First-Person: Anna Fuerstenberg on Triplecross

Triplecross comes to the party
by Anna Fuerstenberg
Why would anyone want to direct a play at the Montreal Fringe, let alone a play one had written, and (yikes) at my age? I have directed in Latin America, in Toronto, in Colorado, in Nashville Tennessee and even at the Centaur. So what in the world am I doing with a brand new theatre company in the Fringe? It means starting all over again and investing money that I can ill afford, and yet…There are two other women playwrights who are self-producing this year. Perhaps it is a trend?  Maybe I just miss directing, TRIPLECROSS is a farce, definitely Fringe material.
There are considerably more women directors today than when I started out. When I graduated from Sir George Williams University there was one woman Director in this city and she was from England. It never occurred to me that this was unusual back then. In the sixties everything was designed and run by men. As a young woman I had been a member of a left wing movement and was treated just like the boys in my group, therefore I ended up directing a great many plays. When Norma Springford, who invented the theatre department at Sir George and therefore, Concordia, said that she thought I was a director, it seemed like the right thing for which to train.

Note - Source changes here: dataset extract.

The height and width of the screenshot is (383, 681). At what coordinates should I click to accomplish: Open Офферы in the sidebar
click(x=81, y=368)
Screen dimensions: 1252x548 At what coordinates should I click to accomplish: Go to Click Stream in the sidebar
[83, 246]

The challenge for women in theatre has always been that the majority of Artistic Directors are men, who are rarely willing to take a risk on a woman Director’s vision. The companies which are run by women are usually designed to present the work of the women who run them, and so it goes. The few companies which do take this enormous risk are chronically underfunded, not surprisingly. Perhaps forming a new company makes sense in this context. 
I have never felt that Montreal was the right place to start a theatre company until now. After almost six years of serving on the Board of Directors at the English Language Arts Network, I realized there has been a turning of the tide and this may be the best time to do it. Then there was the shift in my writing.  My plays have been produced in Latin America, the U.S. A. and the rest of Canada; somehow Montreal has not been receptive.

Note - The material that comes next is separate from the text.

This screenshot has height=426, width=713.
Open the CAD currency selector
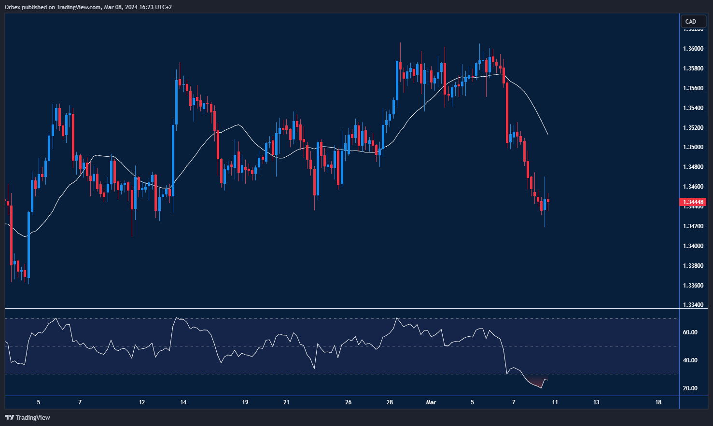point(693,22)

Most of my plays have a clear political thrust. TRIPLE CROSS is part of a trilogy of farces. They are intended to be outrageously humourous and a great deal of fun. Writers, like all artists do sometimes need to clear their palettes, much like painters. Using the bright primary colours of farce is a sort of aesthetic sneeze.
A farce is a play where every entrance and exit should merit a laugh. The heirs of Commedia Dell Arte should be happy and energetic, if not downright manic. Unlike the theatrical “warmity” (which is neither a tragedy nor a comedy but leaves you feeling warm all over) farce is fast fleeting and funny, or it isn’t working. The acting style is somewhat deadpan, like Brecht on speed, and the scenes should be short and sharp.
The hardest task in writing a farce is keeping the characters simple without being cliché. The most difficult task for the actors is letting go of all the method acting and allowing their inner comic to roll. TRIPLECROSS is pure unadulterated fun. It is the Anti-Chekhov; we have a gun and a knife on stage, but strictly as weapons of comedy. Come laugh with us.